Als administrative Massnahme gegen Raserei steht den Behörden auch das Mittel des vorsorglichen Führerausweisentzugs zur Verfügung, das allerdings nicht nur bei Rasern angewandt wird, sondern auch bei alkoholisierten Autofahrern und solchen, die aus anderen Gründen für das Lenken eines Motorfahrzeugs nicht geeignet sind. Letztes Jahr wurden insgesamt 778 Fahrausweise an Ort und Stelle entzogen. Für andere Massnahmen gegen Raser wie Lernprogramme für Personen, die zu einer bedingten Strafe verurteilt worden sind (siehe Artikel oben), und den Entzug des Fahrzeugs seien hingegen die Gerichte zuständig, erklärte Susanne Sorg. Der Regierungsrat habe darauf keinen Einfluss.
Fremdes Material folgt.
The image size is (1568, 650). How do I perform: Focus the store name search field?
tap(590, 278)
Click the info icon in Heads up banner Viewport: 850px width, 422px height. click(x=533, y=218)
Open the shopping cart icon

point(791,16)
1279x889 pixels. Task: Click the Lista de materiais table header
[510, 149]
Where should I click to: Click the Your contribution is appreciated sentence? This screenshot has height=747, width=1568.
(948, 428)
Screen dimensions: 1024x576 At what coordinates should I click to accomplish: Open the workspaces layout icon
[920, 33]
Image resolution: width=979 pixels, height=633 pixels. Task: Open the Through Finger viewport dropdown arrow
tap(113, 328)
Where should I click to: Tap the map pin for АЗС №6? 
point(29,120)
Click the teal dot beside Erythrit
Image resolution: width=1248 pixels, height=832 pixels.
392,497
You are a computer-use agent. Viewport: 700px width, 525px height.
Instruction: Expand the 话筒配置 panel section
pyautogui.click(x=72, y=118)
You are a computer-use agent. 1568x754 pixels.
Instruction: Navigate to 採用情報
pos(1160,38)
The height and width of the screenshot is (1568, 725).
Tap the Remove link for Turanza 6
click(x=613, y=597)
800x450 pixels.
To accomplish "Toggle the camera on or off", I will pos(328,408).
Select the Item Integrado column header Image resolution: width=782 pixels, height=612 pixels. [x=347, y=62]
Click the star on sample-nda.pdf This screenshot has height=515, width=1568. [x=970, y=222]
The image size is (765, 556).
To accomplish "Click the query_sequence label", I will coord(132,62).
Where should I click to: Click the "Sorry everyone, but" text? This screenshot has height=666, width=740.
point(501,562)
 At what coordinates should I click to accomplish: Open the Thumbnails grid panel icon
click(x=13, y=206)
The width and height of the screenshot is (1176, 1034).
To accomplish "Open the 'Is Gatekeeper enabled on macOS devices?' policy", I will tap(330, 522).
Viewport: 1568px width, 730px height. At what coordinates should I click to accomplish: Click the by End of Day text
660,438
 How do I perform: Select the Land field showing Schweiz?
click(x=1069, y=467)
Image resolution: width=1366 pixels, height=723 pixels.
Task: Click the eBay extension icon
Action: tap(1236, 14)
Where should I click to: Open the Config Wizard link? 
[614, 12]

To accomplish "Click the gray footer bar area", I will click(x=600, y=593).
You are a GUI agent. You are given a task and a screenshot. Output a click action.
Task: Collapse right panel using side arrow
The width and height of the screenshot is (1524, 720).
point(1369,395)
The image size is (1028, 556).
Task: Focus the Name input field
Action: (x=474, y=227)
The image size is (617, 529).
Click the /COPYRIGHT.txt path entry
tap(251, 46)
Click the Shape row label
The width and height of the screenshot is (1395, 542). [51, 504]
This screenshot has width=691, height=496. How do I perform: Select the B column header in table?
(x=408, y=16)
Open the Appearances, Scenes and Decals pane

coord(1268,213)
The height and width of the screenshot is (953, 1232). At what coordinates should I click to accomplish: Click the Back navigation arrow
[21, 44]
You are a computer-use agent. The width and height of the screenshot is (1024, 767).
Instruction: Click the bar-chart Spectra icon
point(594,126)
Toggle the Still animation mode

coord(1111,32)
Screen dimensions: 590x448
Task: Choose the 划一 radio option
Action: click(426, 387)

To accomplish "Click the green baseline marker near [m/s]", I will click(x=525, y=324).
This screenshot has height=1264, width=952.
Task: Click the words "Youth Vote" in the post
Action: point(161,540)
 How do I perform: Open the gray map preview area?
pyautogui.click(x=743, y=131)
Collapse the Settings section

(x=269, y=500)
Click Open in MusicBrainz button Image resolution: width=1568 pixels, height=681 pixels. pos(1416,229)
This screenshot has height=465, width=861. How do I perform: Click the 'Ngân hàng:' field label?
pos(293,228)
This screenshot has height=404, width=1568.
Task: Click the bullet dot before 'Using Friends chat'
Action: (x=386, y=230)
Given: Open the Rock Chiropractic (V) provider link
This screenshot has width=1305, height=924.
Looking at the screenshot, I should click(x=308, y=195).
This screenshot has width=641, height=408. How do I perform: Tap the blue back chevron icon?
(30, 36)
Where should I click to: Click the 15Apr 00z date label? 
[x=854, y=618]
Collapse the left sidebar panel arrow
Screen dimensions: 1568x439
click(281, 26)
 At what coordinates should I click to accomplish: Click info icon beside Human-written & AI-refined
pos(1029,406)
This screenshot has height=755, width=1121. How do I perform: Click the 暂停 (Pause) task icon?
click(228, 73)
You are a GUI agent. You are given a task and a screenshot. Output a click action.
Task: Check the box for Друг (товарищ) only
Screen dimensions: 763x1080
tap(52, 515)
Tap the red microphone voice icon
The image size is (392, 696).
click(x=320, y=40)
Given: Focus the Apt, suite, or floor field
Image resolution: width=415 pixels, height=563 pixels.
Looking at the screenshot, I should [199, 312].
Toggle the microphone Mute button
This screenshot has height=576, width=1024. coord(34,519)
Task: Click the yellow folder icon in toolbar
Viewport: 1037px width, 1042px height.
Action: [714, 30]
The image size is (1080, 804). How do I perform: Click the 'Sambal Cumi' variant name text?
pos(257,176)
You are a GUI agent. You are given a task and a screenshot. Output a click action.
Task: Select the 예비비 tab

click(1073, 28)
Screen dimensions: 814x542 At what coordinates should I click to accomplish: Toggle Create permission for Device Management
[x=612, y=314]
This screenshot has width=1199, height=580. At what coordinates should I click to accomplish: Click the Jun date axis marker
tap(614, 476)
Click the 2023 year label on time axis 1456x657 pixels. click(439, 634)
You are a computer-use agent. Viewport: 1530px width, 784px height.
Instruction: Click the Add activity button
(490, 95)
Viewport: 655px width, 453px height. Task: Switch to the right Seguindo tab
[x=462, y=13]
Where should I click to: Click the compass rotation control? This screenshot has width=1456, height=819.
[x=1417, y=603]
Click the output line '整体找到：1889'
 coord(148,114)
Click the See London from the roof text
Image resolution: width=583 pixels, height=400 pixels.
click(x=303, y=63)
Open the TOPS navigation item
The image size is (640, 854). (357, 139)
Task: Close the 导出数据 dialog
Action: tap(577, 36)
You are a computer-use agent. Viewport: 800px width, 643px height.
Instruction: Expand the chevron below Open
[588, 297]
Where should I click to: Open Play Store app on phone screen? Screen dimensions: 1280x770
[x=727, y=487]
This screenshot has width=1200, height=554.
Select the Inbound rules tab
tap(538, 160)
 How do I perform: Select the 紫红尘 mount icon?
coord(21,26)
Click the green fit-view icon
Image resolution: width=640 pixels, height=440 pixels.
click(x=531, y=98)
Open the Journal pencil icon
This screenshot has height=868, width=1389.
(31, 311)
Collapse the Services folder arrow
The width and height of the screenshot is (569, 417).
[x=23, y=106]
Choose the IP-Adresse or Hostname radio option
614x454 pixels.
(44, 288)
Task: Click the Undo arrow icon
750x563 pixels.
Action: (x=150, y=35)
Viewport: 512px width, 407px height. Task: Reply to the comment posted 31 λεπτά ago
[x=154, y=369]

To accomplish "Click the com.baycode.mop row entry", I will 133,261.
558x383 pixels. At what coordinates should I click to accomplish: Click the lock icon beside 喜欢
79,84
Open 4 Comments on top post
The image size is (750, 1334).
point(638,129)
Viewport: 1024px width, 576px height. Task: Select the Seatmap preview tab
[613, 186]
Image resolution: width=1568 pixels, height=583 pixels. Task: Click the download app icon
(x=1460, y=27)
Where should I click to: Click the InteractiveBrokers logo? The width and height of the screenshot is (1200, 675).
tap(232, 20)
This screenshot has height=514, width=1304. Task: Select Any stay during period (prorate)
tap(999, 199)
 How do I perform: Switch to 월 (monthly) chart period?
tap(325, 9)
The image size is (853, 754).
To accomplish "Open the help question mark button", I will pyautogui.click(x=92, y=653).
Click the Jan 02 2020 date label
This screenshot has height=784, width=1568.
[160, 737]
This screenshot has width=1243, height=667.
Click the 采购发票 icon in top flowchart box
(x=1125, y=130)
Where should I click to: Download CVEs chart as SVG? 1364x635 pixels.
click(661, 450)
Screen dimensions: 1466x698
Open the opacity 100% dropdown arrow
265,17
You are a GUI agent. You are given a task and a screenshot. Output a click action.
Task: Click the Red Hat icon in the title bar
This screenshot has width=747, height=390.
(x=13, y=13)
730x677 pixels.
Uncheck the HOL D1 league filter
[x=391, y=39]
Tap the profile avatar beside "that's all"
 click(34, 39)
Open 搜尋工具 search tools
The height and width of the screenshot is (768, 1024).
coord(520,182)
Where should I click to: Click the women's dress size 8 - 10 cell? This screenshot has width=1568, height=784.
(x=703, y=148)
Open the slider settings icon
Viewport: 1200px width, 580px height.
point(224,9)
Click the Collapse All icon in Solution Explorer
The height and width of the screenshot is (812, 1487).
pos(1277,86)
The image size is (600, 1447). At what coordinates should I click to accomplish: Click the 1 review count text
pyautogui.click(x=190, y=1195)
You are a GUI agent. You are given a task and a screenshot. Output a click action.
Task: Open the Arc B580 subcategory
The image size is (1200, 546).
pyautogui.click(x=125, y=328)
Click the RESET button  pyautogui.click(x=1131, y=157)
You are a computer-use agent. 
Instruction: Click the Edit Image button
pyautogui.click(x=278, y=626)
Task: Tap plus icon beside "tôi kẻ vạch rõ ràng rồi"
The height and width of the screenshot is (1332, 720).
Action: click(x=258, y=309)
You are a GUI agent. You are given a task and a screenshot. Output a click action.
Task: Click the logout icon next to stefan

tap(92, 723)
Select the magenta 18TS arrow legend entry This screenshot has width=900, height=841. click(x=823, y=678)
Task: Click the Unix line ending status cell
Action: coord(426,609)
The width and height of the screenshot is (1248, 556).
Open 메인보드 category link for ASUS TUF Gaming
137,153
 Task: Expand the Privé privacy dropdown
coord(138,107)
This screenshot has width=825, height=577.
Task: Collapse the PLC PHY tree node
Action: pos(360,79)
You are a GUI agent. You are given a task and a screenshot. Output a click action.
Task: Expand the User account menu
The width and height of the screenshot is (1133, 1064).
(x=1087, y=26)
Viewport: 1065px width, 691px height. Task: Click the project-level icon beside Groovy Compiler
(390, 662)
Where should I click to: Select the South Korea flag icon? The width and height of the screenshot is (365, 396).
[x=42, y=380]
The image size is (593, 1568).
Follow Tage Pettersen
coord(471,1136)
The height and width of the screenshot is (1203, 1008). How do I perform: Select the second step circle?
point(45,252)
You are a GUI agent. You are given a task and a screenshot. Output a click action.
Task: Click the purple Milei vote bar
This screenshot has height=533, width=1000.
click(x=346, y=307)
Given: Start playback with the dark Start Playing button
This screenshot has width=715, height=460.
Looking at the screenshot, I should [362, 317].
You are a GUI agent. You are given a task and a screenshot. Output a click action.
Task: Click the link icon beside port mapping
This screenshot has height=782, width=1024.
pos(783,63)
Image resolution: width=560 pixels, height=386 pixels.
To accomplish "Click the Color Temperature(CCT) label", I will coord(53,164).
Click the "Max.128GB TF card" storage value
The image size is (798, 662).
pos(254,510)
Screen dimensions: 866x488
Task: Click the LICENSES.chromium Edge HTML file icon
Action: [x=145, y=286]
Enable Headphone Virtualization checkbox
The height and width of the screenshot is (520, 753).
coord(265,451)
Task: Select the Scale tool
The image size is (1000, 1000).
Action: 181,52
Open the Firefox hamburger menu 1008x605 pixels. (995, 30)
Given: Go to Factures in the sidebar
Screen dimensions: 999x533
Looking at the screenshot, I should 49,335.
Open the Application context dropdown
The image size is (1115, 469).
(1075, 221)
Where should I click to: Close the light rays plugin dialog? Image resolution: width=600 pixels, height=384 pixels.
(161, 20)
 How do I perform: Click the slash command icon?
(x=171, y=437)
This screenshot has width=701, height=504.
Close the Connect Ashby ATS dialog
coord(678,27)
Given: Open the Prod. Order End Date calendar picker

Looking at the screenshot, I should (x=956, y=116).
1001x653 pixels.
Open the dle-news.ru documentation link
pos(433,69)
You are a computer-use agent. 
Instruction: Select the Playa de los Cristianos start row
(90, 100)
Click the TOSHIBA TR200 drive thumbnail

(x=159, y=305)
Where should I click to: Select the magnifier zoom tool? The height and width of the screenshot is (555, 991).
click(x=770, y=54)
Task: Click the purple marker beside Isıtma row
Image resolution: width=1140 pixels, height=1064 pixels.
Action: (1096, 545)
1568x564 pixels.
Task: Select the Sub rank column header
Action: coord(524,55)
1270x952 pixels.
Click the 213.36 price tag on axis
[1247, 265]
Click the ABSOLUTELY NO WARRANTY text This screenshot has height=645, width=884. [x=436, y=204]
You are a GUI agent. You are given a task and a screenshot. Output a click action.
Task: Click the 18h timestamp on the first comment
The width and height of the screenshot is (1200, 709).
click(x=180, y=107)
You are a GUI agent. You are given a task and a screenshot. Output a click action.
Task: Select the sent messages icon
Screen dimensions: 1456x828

Weitere Verbesserungen erwartet der Regierungsrat von Gesetzesänderungen, die nächstes Jahr in Kraft treten, wie etwa die Einführung des Führerausweises auf Probe oder die Erhöhung der Mindestentzugsdauer des Ausweises. Neue Massnahmen für den Kanton drängten sich zurzeit nicht auf, sagte Sorg.
Kontrolle getunter Autos In der Nacht auf Freitag hat die Kantonspolizei Zürich während zweier Stunden gezielte Kontrollen von jungen Autolenkern und getunten Autos durchgeführt. Getunte Autos sind technisch oder optisch veränderte Fahrzeuge. Die Veränderungen müssen vom Strassenverkehrsamt abgenommen werden. Neun Fahrzeuge wurden gemäss Angaben der Kantonspolizei im Rahmen der Kontrolle im Sihltal genau untersucht. Bei praktisch allen wurden technische Mängel festgestellt; fünf mussten dem Strassenverkehrsamt zur Nachprüfung gemeldet werden. Bei einem Auto war die Auspuffanlage dermassen laut, dass der Fahrzeugausweis entzogen wurde. Die Kontrollschilder wurden konfisziert. Die kontrollierten Automobilisten waren im Alter zwischen 18 und 30 Jahren.